In addition, the GMCH 210 may be coupled to the system memory 130
and, optionally, a local display memory 155 (also commonly referred
to as video or graphics memory typically provided on a video card
or video memory card). In a cost saving unified memory architecture
(UMA), the local display memory 155 may reside in the computer
system. In such an architecture, the system memory 130 may operate
as both system memory and the local display memory.
[0027] The graphics controller 140 of the GMCH 210 may include a 3D
rendering engine 170 for performing a variety of 3D graphics
functions, including creating a rasterized 2D display image from
representation of 3D objects, a 2D engine 180 for performing 2D
functions, a display engine 190 for displaying video or graphics
images, and a digital video output port 185 for outputting digital
video signals and providing connection to traditional TVs or new
space-saving digital flat panel displays.
[0028] The 3D rendering engine 170 may perform a variety of
functions including perspective-correct texture mapping to deliver
3D graphics without annoying visual anomalies such as warping,
bending or swimming; bilinear and anisotropic filtering to provide
smoother and more realistic appearance 3D images; MIP mapping to
reduce blockiness, texture map aliasing artifacts, and enhance
image quality; Gouraud shading, alpha-blending, fogging and
Z-buffering.
[0029] The display engine 190 may include a hardware motion
compensation module 192 for performing motion compensation to
improve video decode performance, a hardware cursor 194 for
providing cursor patterns, an overlay engine 196 for merging either
video data captured from a video source or data delivered from the
2D engine 180 with graphics data on the display monitor 150, and a
digital-to-analog converter (DAC) 198 for converting digital video
signals to analog video signals for a visual display on the display
monitor 150. The hardware motion compensation module 192 may
alternatively reside within the 3D engine 170 for purposes of
simplicity.
[0030] A texture palette 213, also known as a color lookup table
(CLUT), may be provided within the GMCH 210 to identify a subset
from a larger range of colors. A small number of colors in the
palette 213 allows fewer bits to be used to identify the color or
intensity of each pixel. The colors for the textures are identified
as indices to the texture palette 213. In addition, a subpicture
palette 215 may separately be provided for color alpha-blending
subpicture pixels for transparency. However, a single dual-purpose
palette may be used as both a texture palette and a subpicture
palette to save hardware and reduce costs. The alpha-blending of
the subpicture with video is an operation typically associated with
video processing, while texturing is typically associated with 3D
processing.
[0031] FIG. 5 is a high level block diagram of a 3D engine that may
be provided within a graphics device (such as within the 3D engine
170 of FIG. 4). This diagram shows various features and functions
that may be performed within the 3D rendering engine. The various
buffers and/or caches (such as the vertex, the texture, the color
and the depth) may be within the graphics device or may be provided
in local memory. As shown in the diagram, a depth test function may
be embedded within the 3D engine's pixel pipeline.
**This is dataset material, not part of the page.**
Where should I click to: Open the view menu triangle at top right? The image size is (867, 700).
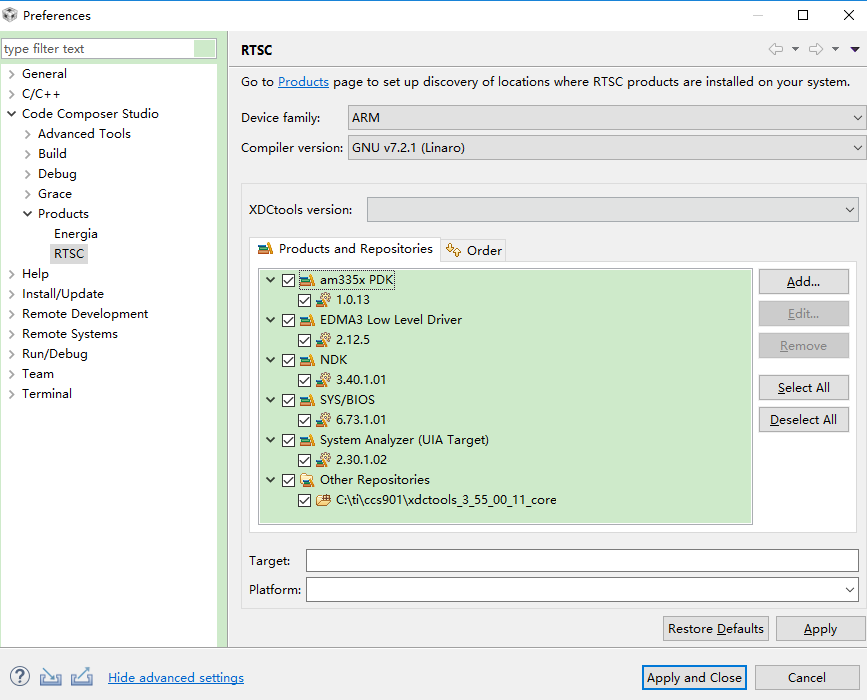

[0032] Stated briefly, the driver software may store an instruction
stream in memory. The instruction stream may include of
instructions that define graphical objects (known as primitive
instructions) and instructions that affect how the graphical
objects are rendered (known as state instructions). The 3D
rendering engine may read the instruction stream from memory and
execute the instructions as described below.
[0033] The 3D rendering engine may execute state instructions in a
state instruction processing unit that may subsequently modify
values in the graphics context. The values within the graphics
context control the various subfunctions within the 3D rendering
engine (e.g., texture mapping controls, color blending controls,
depth test controls, etc.).
[0034] Primitive instructions may be processed by a pipelined
arrangement of rendering functions. First the primitive assembly
function collects all the information requried to define a
graphical object. Parts of the definition of a graphical object are
values associated with the vertices of the object. This information
may be contained within the instruction stream or stored in vertex
buffers in memory. When stored in vertex buffers, the vertex data
may be temporarily held in a vertex cache to improve performance
when the vertex data is reused.
[0035] Once the graphical object is defined by the primitive
assembly function, it may be passed to the object setup function.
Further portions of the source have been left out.